If you weren't assured that it all really happened, you would certainly be compelled to toss it away as contrived nonsense. The first issue focused on The Meeting, which took place at Disney's "Magic Kingdom" in Orlando, a detail that would have been intolerable if a story so sincere had been fiction. The key first contact moment — the one that a great many fictional romances leave out because it is always unbelievable — happens when Tom asks a woman on an empty bus if he can sit near her and she says yes. Assuming any man deeply in love is to be believed, what followed was the ultimate serendipitous date, including a Stevie Wonder concert, dancing and long conversations of natural intimacy. The despondent; the cynical will never read a more challenging book.

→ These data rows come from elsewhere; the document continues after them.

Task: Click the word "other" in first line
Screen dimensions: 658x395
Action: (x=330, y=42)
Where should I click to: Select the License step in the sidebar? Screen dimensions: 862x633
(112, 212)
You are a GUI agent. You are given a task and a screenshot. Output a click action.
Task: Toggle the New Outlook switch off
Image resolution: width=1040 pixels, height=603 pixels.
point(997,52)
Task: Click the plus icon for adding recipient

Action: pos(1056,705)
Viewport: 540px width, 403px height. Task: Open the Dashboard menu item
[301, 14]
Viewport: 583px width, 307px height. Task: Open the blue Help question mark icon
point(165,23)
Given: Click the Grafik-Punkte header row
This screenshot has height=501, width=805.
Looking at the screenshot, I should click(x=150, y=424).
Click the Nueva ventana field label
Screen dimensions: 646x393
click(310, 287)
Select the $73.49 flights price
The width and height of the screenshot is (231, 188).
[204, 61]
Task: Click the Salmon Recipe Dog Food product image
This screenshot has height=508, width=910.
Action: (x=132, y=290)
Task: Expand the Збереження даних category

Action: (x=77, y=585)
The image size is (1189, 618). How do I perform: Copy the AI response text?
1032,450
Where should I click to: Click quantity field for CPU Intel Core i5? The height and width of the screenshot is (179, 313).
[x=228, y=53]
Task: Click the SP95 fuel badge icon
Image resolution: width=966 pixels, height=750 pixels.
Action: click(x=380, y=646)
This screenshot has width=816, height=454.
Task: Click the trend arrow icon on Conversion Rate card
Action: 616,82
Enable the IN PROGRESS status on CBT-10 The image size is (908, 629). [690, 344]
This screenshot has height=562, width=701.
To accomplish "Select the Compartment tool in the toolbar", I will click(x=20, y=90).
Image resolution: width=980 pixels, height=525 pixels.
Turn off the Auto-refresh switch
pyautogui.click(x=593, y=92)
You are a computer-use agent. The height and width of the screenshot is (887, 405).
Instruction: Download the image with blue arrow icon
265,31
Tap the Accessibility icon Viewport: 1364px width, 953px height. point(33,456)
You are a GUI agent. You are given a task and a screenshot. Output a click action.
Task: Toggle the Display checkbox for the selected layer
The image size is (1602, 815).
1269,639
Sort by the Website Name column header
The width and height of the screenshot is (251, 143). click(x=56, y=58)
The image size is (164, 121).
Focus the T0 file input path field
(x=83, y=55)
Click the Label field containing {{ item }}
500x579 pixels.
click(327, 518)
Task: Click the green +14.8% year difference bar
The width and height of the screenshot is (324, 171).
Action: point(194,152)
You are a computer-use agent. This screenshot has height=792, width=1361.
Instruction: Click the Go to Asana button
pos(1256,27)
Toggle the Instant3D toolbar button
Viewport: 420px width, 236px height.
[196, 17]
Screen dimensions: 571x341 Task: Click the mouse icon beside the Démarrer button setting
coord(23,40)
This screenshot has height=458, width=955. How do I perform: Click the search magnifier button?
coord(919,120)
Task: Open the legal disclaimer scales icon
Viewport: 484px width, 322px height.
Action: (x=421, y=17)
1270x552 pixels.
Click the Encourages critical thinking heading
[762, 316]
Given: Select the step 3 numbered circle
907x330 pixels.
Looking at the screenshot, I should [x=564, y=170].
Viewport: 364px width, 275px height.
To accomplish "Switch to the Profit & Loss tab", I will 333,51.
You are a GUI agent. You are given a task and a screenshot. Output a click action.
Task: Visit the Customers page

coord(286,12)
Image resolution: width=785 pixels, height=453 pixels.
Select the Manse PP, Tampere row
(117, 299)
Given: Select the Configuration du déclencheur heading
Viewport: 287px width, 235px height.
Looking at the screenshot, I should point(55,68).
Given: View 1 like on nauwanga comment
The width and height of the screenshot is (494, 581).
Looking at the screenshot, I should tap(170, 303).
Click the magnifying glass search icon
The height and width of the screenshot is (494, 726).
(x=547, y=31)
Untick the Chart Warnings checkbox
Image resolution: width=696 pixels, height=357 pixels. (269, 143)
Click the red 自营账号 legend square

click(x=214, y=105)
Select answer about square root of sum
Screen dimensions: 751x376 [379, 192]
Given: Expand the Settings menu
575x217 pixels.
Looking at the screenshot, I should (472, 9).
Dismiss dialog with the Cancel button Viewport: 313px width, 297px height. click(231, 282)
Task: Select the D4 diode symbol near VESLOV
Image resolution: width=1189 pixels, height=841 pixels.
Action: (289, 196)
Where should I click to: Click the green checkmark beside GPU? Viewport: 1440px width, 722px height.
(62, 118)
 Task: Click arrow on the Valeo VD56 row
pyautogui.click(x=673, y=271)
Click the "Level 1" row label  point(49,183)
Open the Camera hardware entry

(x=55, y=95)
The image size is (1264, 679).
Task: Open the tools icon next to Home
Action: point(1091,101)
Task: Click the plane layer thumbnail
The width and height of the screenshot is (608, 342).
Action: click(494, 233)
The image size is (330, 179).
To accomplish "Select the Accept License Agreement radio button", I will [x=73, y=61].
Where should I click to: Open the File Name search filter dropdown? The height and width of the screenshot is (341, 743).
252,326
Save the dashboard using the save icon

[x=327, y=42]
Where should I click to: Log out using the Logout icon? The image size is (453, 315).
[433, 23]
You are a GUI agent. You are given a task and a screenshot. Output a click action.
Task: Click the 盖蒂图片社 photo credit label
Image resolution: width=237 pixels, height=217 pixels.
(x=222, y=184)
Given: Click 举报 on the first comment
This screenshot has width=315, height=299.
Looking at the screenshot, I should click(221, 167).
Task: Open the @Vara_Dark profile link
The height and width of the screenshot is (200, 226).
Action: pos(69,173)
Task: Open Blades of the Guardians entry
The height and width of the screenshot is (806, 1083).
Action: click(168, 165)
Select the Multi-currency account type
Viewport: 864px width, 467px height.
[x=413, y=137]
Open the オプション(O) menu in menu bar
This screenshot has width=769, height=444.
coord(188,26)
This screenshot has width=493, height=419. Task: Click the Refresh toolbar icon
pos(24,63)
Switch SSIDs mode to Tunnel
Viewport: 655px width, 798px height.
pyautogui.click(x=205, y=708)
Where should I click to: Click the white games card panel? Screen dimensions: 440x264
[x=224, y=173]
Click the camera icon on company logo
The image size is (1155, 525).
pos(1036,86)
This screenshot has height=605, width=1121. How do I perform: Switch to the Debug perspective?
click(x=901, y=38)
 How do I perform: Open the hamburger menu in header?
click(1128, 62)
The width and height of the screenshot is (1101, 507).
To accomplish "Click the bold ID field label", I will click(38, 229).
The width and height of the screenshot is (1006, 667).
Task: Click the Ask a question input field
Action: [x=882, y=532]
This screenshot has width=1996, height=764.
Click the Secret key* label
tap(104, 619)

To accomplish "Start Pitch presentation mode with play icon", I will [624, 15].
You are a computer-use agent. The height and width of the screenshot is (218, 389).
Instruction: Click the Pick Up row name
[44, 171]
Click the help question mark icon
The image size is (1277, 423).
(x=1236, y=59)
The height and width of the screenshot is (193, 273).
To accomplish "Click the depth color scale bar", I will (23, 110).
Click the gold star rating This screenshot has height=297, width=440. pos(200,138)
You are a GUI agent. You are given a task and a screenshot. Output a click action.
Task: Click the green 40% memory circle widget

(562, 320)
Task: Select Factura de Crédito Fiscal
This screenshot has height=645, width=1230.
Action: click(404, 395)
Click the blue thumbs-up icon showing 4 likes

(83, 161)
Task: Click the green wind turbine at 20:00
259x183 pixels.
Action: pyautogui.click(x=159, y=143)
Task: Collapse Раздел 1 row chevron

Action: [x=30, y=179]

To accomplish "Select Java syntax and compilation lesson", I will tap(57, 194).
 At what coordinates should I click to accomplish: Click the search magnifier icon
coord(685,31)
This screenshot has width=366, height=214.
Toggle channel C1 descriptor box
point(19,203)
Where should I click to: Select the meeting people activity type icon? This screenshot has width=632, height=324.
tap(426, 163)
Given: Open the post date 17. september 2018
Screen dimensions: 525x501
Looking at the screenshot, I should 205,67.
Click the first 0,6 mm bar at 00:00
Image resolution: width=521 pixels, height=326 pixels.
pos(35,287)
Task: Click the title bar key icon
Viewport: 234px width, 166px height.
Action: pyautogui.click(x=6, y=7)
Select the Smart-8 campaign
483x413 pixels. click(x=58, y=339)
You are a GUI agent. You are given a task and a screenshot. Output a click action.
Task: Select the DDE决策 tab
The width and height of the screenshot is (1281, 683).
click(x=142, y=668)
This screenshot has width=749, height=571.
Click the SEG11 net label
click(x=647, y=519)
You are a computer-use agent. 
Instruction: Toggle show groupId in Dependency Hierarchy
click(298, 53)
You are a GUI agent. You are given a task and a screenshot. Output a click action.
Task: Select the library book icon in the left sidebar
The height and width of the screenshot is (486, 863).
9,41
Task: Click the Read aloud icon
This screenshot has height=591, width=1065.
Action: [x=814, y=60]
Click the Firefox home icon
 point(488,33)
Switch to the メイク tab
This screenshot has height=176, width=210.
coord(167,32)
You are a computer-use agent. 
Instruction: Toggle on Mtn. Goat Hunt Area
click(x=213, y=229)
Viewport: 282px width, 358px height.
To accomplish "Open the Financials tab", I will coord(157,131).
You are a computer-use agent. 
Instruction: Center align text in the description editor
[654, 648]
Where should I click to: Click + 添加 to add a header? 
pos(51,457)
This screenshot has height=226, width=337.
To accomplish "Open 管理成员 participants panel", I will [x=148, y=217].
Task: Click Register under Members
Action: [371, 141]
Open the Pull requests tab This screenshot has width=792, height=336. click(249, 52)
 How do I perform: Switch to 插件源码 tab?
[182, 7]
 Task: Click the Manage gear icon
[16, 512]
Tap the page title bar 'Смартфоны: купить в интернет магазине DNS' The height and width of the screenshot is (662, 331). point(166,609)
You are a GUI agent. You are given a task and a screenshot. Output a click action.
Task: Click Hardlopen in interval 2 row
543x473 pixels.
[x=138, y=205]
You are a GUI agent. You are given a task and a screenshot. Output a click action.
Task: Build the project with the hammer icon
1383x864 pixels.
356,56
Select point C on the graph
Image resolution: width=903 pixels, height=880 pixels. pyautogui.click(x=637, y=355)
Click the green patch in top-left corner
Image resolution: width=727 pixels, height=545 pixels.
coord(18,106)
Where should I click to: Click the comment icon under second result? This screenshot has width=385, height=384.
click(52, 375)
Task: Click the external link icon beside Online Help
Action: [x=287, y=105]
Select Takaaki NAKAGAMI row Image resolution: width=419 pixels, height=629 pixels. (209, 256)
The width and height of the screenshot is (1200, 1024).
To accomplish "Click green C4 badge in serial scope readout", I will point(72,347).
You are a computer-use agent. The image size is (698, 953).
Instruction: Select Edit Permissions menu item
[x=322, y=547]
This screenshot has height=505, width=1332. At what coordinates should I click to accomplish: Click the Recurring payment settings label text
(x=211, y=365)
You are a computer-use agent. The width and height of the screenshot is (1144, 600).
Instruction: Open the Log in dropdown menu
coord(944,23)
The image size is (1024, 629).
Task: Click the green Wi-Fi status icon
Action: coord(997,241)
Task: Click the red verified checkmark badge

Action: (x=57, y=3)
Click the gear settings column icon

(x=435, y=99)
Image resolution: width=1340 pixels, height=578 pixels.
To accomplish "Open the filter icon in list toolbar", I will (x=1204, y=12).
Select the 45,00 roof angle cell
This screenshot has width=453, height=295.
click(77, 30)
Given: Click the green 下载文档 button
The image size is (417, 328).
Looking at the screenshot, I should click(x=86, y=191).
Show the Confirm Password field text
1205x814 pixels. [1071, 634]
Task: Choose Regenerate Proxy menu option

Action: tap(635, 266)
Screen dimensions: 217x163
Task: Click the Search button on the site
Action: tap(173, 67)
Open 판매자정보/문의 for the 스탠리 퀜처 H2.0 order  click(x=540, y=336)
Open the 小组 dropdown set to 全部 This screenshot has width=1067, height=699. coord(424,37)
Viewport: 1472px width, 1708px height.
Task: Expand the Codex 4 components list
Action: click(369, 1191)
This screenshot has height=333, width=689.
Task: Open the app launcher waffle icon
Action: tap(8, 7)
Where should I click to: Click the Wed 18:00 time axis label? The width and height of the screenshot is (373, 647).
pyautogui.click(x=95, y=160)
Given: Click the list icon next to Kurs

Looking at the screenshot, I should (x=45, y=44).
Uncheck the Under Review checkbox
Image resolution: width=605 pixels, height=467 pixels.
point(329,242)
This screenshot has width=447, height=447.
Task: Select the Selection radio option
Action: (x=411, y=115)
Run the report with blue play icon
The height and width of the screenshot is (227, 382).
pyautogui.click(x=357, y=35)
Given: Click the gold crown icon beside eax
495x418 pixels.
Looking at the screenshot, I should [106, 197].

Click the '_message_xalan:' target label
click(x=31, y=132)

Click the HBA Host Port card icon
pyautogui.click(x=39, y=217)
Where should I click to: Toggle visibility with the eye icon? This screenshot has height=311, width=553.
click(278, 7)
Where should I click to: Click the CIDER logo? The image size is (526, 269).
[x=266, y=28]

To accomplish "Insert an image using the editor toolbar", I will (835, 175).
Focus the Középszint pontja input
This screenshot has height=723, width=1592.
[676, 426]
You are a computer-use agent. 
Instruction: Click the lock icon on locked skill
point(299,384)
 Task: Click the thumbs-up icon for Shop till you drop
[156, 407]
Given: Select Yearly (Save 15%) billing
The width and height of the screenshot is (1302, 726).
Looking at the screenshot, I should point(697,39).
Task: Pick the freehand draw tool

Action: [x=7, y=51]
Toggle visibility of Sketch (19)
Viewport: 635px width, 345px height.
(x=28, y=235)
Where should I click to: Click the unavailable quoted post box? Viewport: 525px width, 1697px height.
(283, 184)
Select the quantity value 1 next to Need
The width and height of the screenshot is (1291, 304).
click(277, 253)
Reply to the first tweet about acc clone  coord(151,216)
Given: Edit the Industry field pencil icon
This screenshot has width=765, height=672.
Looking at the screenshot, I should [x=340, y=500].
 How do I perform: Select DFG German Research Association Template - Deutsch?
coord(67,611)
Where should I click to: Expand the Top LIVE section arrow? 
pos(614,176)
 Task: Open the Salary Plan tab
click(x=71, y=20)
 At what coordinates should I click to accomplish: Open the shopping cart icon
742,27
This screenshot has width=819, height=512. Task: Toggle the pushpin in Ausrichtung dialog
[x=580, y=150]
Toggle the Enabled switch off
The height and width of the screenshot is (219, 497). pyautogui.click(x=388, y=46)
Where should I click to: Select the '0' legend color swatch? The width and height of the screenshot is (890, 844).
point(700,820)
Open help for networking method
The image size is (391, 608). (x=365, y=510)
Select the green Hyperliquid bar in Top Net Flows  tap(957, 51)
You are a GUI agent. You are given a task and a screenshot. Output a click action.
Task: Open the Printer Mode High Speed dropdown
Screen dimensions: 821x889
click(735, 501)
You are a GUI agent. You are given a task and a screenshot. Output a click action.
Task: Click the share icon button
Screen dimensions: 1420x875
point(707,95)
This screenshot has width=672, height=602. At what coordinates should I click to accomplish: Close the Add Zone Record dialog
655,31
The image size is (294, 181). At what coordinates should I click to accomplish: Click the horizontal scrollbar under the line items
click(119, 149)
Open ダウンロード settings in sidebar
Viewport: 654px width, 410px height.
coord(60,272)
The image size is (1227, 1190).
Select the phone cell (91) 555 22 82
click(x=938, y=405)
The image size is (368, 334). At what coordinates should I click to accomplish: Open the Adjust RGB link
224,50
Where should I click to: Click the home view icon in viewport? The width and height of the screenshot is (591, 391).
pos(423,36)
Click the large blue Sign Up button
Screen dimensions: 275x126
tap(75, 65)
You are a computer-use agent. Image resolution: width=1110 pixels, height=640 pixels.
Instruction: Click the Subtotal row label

Beland's drawing style enhances the light and happy tone. Rendered in black and white, his fat lines are all soft curves that form simple but recognizable caricatures. The expressive figures have an animated look that may remind you of Warner Brothers cartoons. The eyebrows float around the character's heads like caterpillars dangling from invisible threads. Beland also keeps the layouts nicely varied but always easy to read.

Tom and Lily float on air

The second issue introduces the problem: Lily lives in San Juan, Puerto Rico; Tom lives in California, 15,000 miles away. After a single encounter they must consider how much it meant and whether the distance between them is surmountable. For anyone noticing Beland's Puerto Rico mailing address on the letters page, though, the suspense is ruptured. But the reason you read "True Story" is its vulnerability. It has completely let its guard down, as I suppose you need to do to fall in love. So we see Tom visiting his parent's grave and talking to them, and when Lily arrives in California for a visit he simply admits, "I'm so happy I could cry right now. Hell... I probably am."

But even though Beland shows us his tender side, I wish for more depth. What of the sex? So far it has none, since I guess there wasn't any up to this point, but surely he thought about it? It's an awfully chaste book. We've had some incredibly personal comix about relationships that go wrong, including Julie Doucet's "Dirty Plotte," David Chelsea's "David Chelsea in Love," and most excruciatingly, Joe Matt's "Peepshow." An artist who shows something that goes right needs to work harder to find the (inner) conflict. For people like me, "True Story" has a "what if?" appeal akin to science fiction — but those who have a more productive sex life may find it superficial.

Tom Beland's "True Story Swear to God," has an almost unheard of agenda in comicbooks. It aims to be a "feel-good" work. Lord knows we could use more of that in our lives, but it's a pretty low bar for art. Certainly as a work of fiction this series could be easily dismissed as impossibly cute and unbelievable. Yet it happened. So instead it has the charm and delights of a real fairy tale.

"True Story Swear to God" can be found at better comicbook stores.